Was aber bedeutet den Menschen diese Pilgerreise? Warum nehmen so viele Menschen auf ihrem Weg zu Gott den Weg über Maria? Welche Verbindung haben die Menschen zur Gottesmutter? Wir sprachen mit einem Ehrenamtlichen aus dem Orgateam, einem Wallfahrtsseelsorger und einer Teilnehmerin über äußere und innere Reisen zu Maria.

Der Organisator und seine Gotteserfahrung beim „Grötteln“

Thomas Ohm, 52, ist Stadtbeauftragter der Gliederung Dortmund des Malteser Hilfsdienst e.V. und ehrenamtlicher Beauftragter des Lourdes-Pilgerdiensts in der Erzdiözese Paderborn

Eigentlich bin ich Protestant, habe aber schon vor fast 30 Jahren als Sanitäter bei Wallfahrten geholfen. So bin ich zu den Maltesern gekommen und zum Katholizismus, zu dem ich 2007 übergetreten bin. Schon kurz darauf durfte ich beim Maltester Hilfsdienst eine ehrenamtliche Leitungsfunktion übernehmen.

Das war just zu der Zeit, als der Familienbund der Erzdiözese die von ihm organisierte Lourdes-Wallfahrt aus wirtschaftlichen Gründen nicht mehr stemmen konnte. Also wurden wir Malteser als Ersatz angefragt. Der Malteserorden hat sich schon in der Zeit vor den Kreuzzügen um das Wohlergehen der Pilger gekümmert. Also haben wir in einer sehr kurzen Telefonkonferenz die Aufgabe übernommen. Für mich war das mein erstes Wunder von Lourdes.

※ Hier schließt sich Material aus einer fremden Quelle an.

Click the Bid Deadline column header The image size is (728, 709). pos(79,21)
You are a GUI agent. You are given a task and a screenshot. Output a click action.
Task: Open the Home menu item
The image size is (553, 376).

Das alte Team und das neue Team wurden unglaublich schnell darüber einig, wie der Übergang aussehen muss, damit diese Wallfahrt weiterhin organisiert werden kann. Das ist ein Großprojekt. Es geht um 800 bis 1.000 Teilnehmende, von kerngesunden Pilgernden bis zu beatmungspflichtigen, gerade noch transportfähigen Menschen. Bei allen organisatorischen Dingen schimmert überall der Einfluss von Maria durch.

Mein zweites Wunder ist persönlicher Natur. Wir saßen spätnachts in Lourdes als Orgateam zusammen und ich hörte, wie Walter Müller, einer der Co-Organisatoren, mit ein paar Jugendlichen sprach. Er fragte sie: „Wollen wir noch Grötteln gehen?“

Eine halbe Stunde mit Maria

Ich hab mich der Gruppe angeschlossen. Nach meiner Erinnerung habe ich mich den anderen fast ein bisschen aufgedrängt und auf dem Weg zur Grotte alle gelöchert, was ich dort machen soll, welche Regeln es gibt, welche Gebete man spricht und so weiter. Bis Walter Müller gemeint hat: „Guck einfach, was die anderen machen, und dann machst du das, was du willst.“

Das Schöne an Lourdes ist, dass bei all dem Verkauf ringsherum und aller Kommerzialisierung der Heilige Bezirk bei Tag und Nacht offen steht und alle Pilgernden die Möglichkeit haben, Lourdes auf die eigene Weise zu erleben. Es gibt tagsüber bei den Messen große Gemeinschaftserlebnisse, es gibt aber auch die Möglichkeit, allein mit sich zu sein.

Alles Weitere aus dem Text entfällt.